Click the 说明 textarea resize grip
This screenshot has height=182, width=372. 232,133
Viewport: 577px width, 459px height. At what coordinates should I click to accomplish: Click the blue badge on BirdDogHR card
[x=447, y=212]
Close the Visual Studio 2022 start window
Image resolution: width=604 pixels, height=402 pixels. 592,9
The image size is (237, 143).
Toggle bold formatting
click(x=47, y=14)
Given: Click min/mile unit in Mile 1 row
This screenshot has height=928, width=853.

================================

Brief:
Copy out every one of the entries above word for word, with nothing left out.

Result below:
Click the 说明 textarea resize grip
This screenshot has height=182, width=372. 232,133
Viewport: 577px width, 459px height. At what coordinates should I click to accomplish: Click the blue badge on BirdDogHR card
[x=447, y=212]
Close the Visual Studio 2022 start window
Image resolution: width=604 pixels, height=402 pixels. 592,9
The image size is (237, 143).
Toggle bold formatting
click(x=47, y=14)
Given: Click min/mile unit in Mile 1 row
This screenshot has height=928, width=853.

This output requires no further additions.